Sonia Vivas arbeitet mit gemeinnützigen Organisationen zusammen, geht auf Menschen zu, die potenziell gefährdeten Gruppen angehören, und ermuntert sie, sich Hilfe zu suchen. Sie bekommt mit, was in den Medien oft untergeht: das Leid des Lateinamerikaners beispielsweise, dessen Geschäft in Palma mit rassistischen Parolen beschmiert wurde. Oder die Geschichte der muslimischen Frauen, die beschimpft und mit Wasser überschüttet wurden.

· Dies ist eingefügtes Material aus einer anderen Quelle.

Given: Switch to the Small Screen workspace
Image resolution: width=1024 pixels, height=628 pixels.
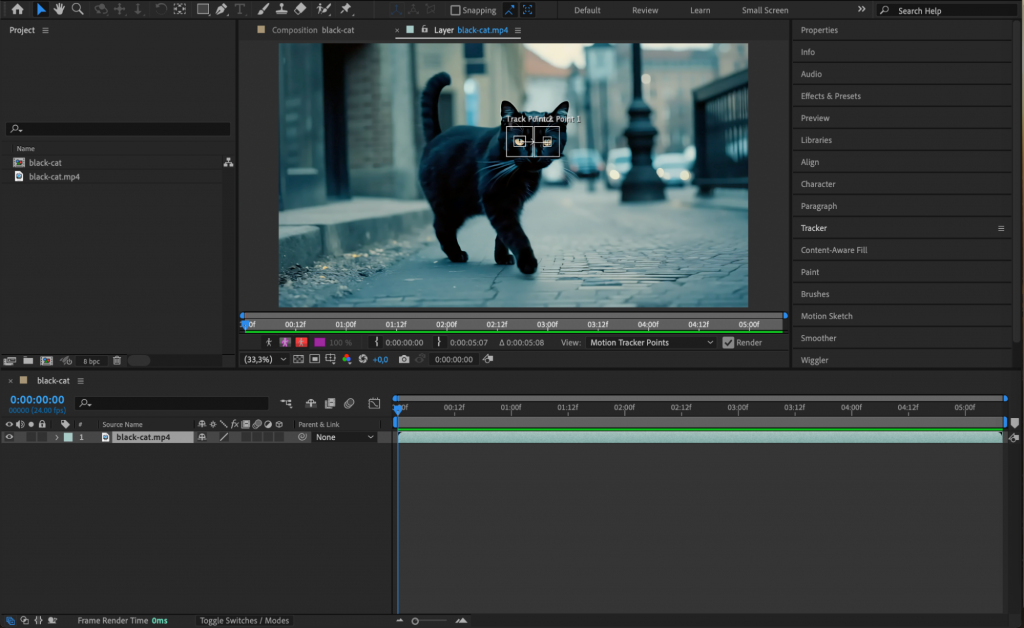Looking at the screenshot, I should [765, 10].
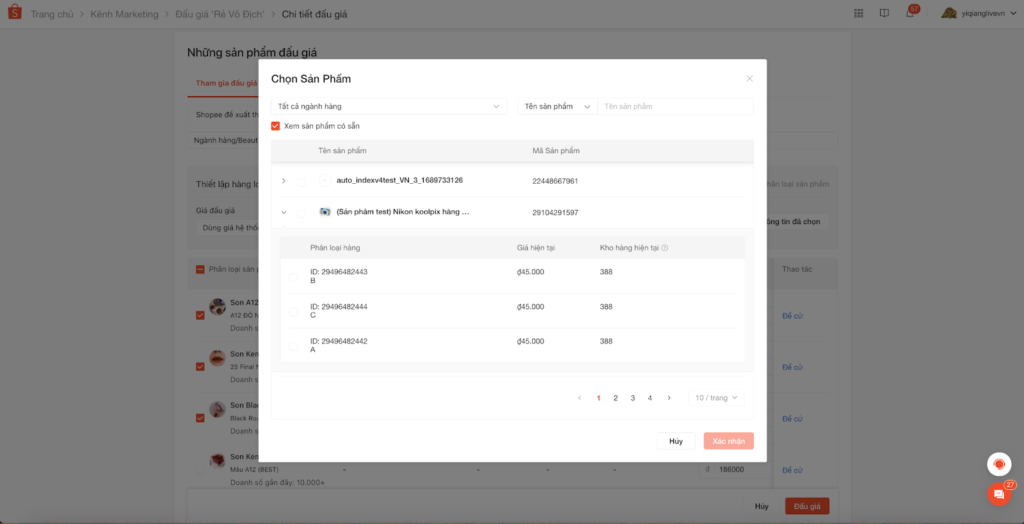The height and width of the screenshot is (524, 1024).
Task: Click the Shopee logo icon
Action: [15, 14]
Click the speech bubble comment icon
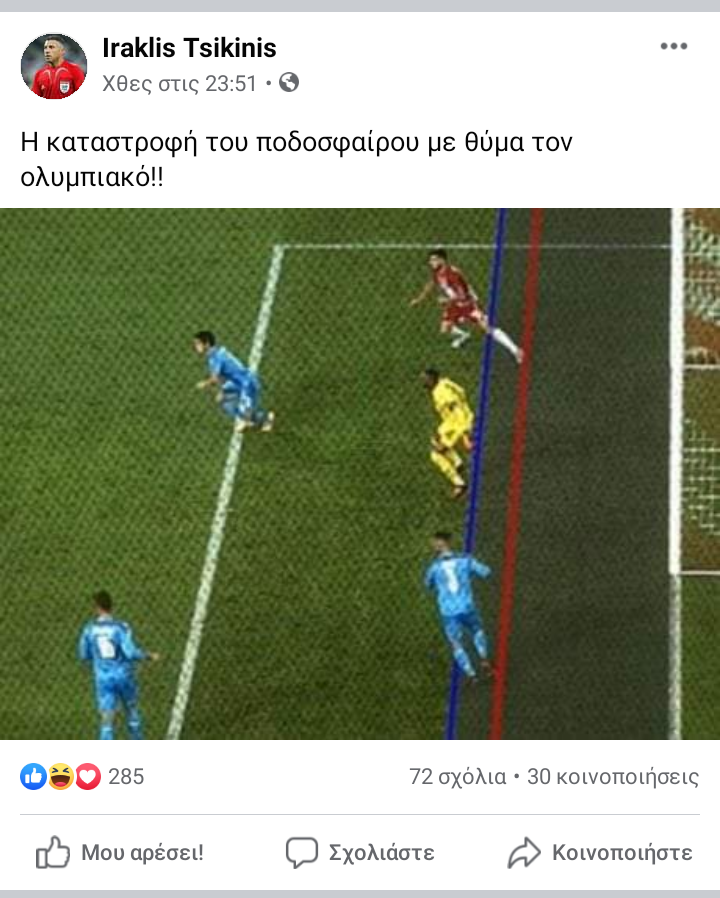 click(302, 852)
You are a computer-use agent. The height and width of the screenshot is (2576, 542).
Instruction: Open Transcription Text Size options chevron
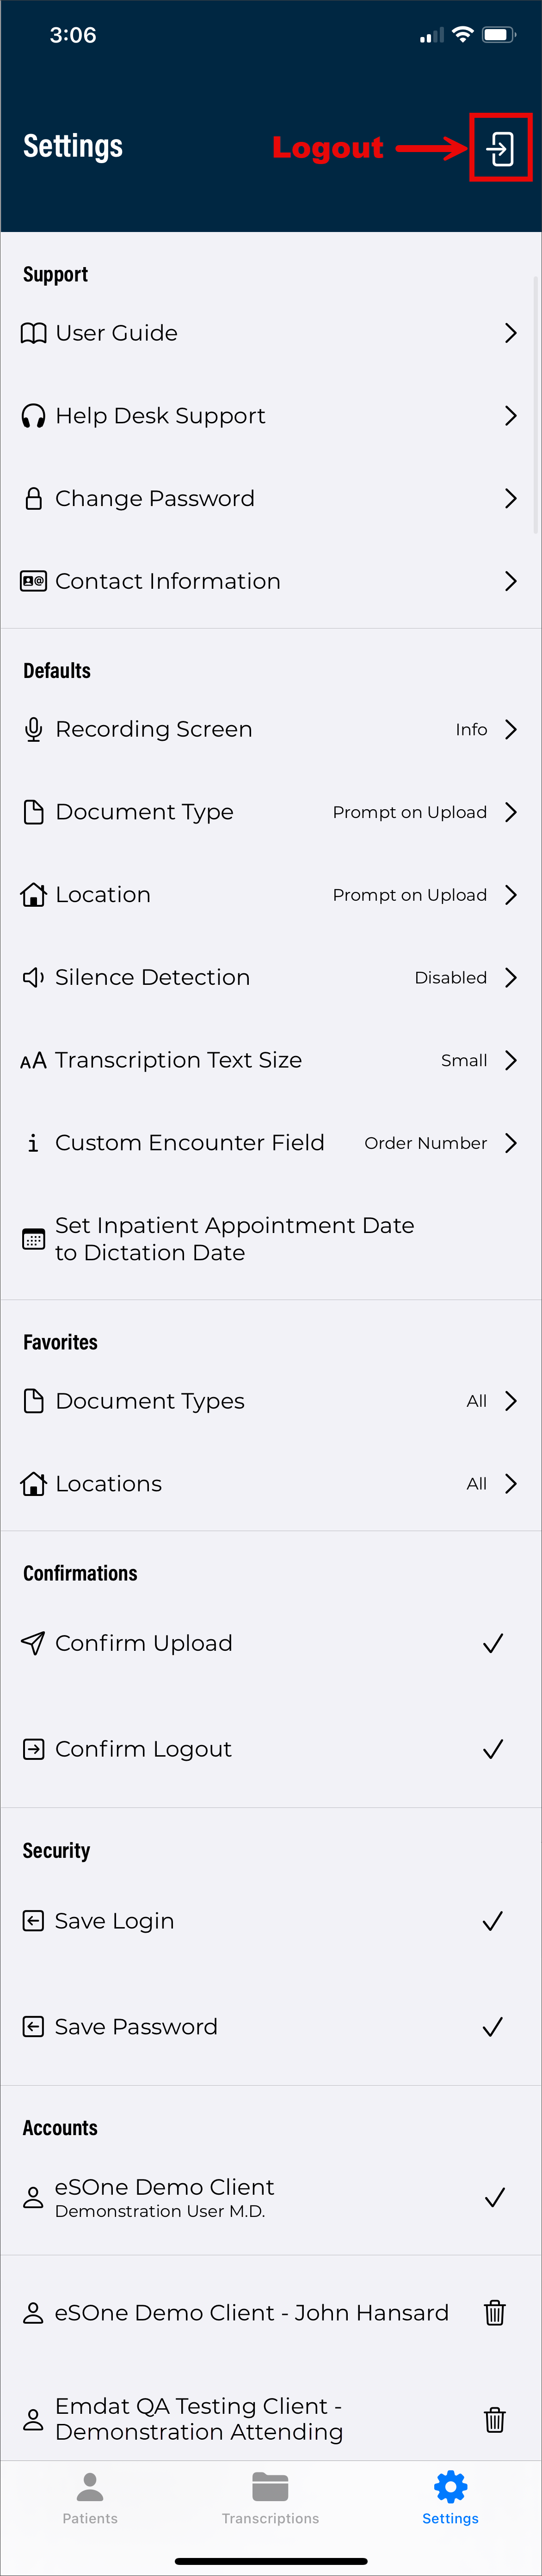pos(510,1060)
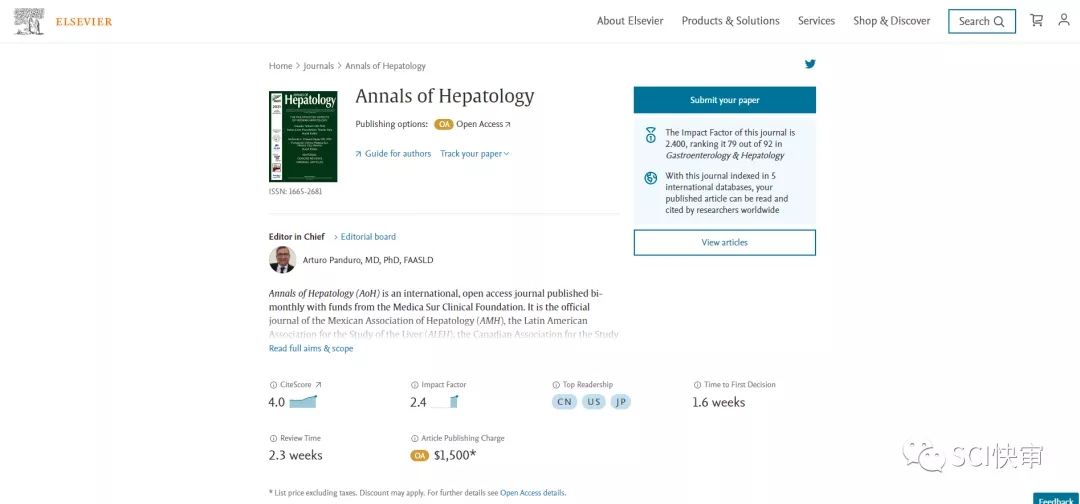Viewport: 1080px width, 504px height.
Task: Click the Submit your paper button
Action: [724, 100]
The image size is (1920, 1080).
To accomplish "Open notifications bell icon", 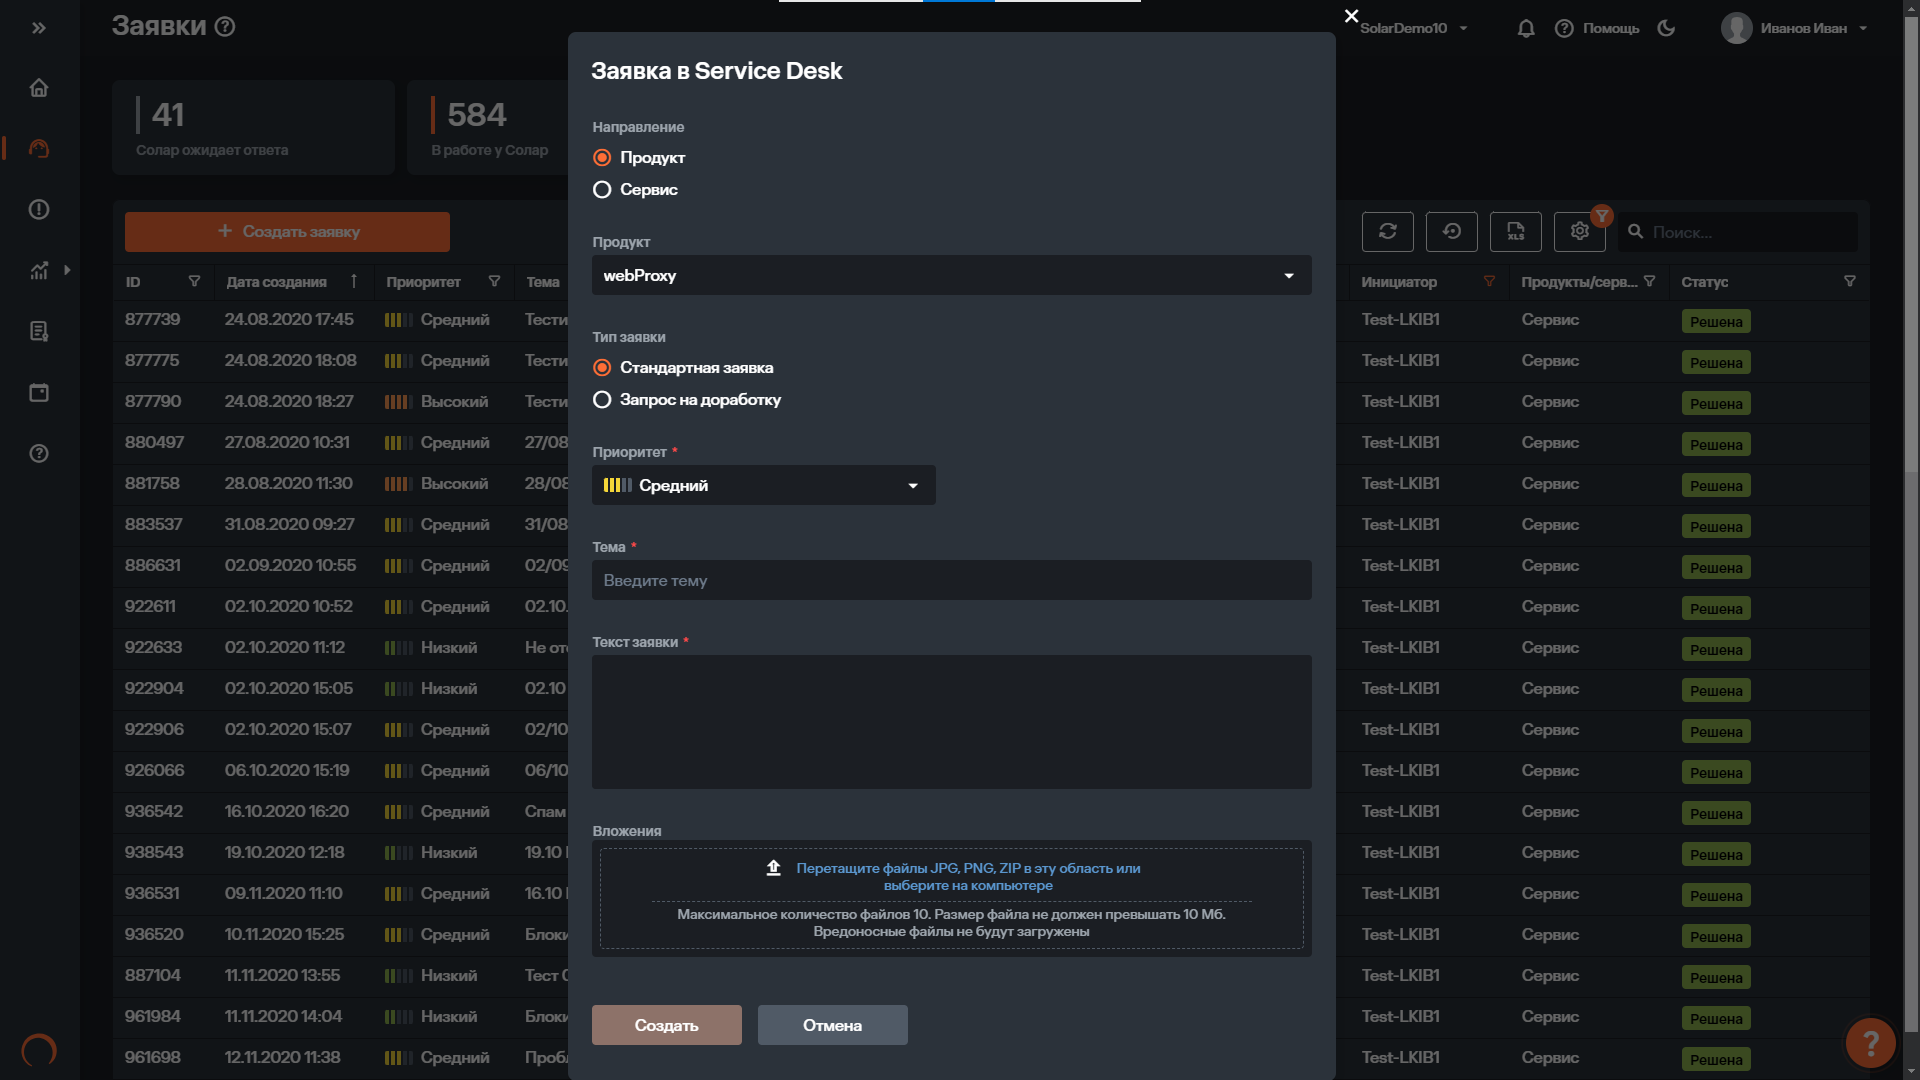I will click(1526, 28).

Ganz zu schweigen von den häufigen abfälligen Bemerkungen oder Beleidigungen. „Nicht nur Schläge, auch Worte können Gewalt darstellen", sagt Sonia Vivas. Die sprachliche Diskriminierung verstoße ebenso gegen die Menschenrechte. „Wenn eine Gesellschaft das zulässt, dann ist das eine Schande."

Wenn Statistiken nicht aussagekräftig sind, weil unvollständig, wie lässt sich dann der Grad des Rassismus messen? „Gar nicht", sagt José Díaz Cappa. Er ist Staatsanwalt und seit 2010 auf diskriminierende Hassdelikte spezialisiert - eine Spezialisierung, die es zuvor in Spanien nicht gab. Der Rassismus sei auf Mallorca nicht mehr oder weniger ausgeprägt als anderswo im Land, sagt Díaz. „Der einzige Unterschied besteht darin, dass in jeder Region der Anteil und die Art der verwundbaren Kollektive unterschiedlich ist."